Growing up in Cheverly, Maryland, in the late 1950s and ’60s, I played with friends for hours in the woods behind my house. A fallen tree became a pirate ship sailing the open seas. Many an unlucky box turtle was, regrettably, adorned with my initials in nail polish before I set it free. At dusk I would lie in bed listening to the flute songs of wood thrushes rising from the woods, though at the time, I didn’t know the birds by name.

Soul Friend and Other Love Notes to the Natural World
When I was 11 years old, my family moved to Hingham, Massachusetts, a quaint New England town with a beautiful harbor, where, in summer, we launched our boat and fished for flounder. Summers in Hingham were milder than those I’d known before. Winters were long and dark. Plows pushed snow into mounds that reached the tops of street signs. There, they lingered for weeks, crusty and blackened, like icy fortresses.
Soon after our move, likely spurred by those bitter-cold winters, my father began feeding and watching birds. He learned, and taught me, the names of our avian neighbors. He built me a small, wooden platform, which he placed outside my bedroom window, where I could sprinkle seeds and get an up-close view of the birds. For a lonely preteen, birdwatching became not only a fascination but also a comfort, as it is, still, today.

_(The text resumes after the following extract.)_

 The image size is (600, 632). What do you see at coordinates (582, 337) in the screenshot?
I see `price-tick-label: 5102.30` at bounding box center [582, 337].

About the time we moved to Massachusetts, my grandparents moved from Washington, D.C., to retire in Florida. Throughout my teen years, I wrote to them and eagerly awaited their replies. When I was perhaps 14, my grandfather, who had been a typesetter and proofreader for the Washington Daily News, told me, “You should write.” I took his words to heart and never let them go.
In the ensuing years, since my graduation from the College of the Holy Cross, where I majored in English, I’ve worn many professional hats: child care worker, writer and editor, wildlife advocate and lobbyist, and even drum circle facilitator. Writing for Wonderful West Virginia magazine and then serving as its editor from 2006 to 2014 was a joyful chapter in my career.

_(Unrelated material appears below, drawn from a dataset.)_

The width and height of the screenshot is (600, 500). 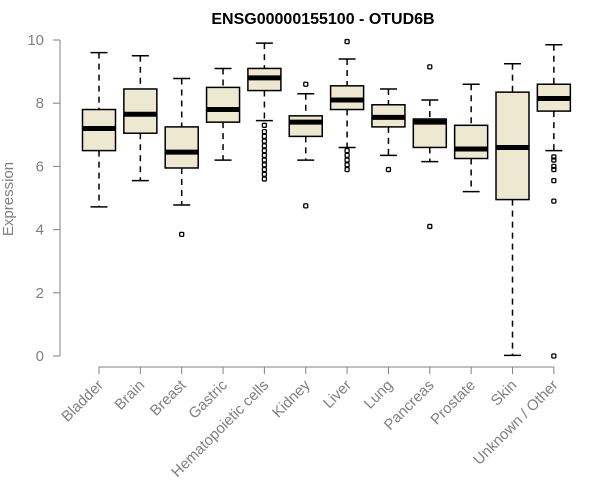 What do you see at coordinates (44, 198) in the screenshot?
I see `y-axis: 0 2 4 6 8 10` at bounding box center [44, 198].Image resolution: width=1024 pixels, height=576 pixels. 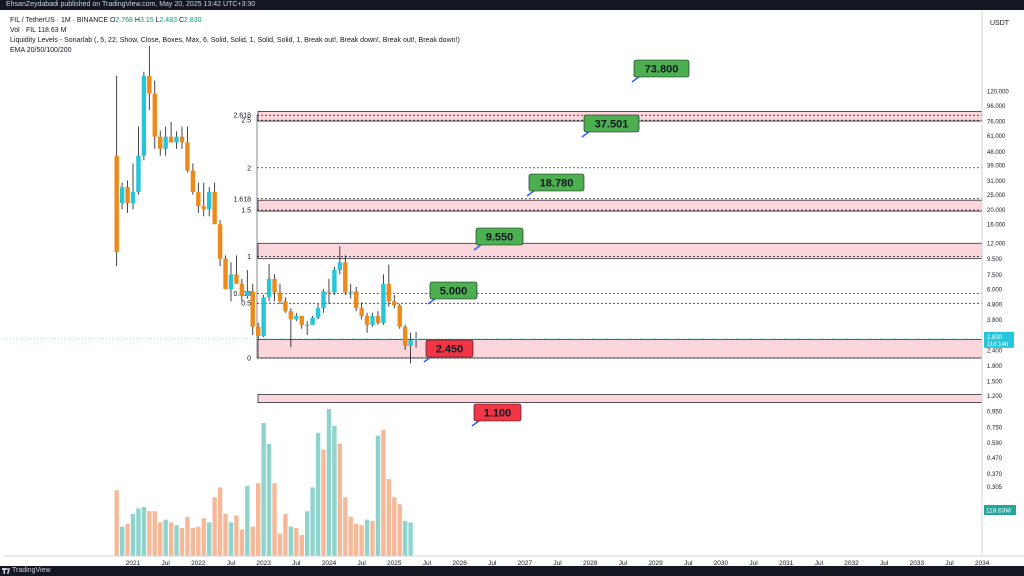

Today I live and work in Charleston, West Virginia. In recent years, I’ve combined my passions for nature and writing in personal essays that have appeared in anthologies and other publications, among them The Brevity Blog, Stonecrop Review, Still: The Journal, Woods Reader, Wonderful West Virginia, and the Charleston Gazette-Mail. I am thrilled that several of these essays appear together for the first time in my first book, Soul Friend and Other Love Notes to the Natural World, released in Spring 2025 by Blackwater Press.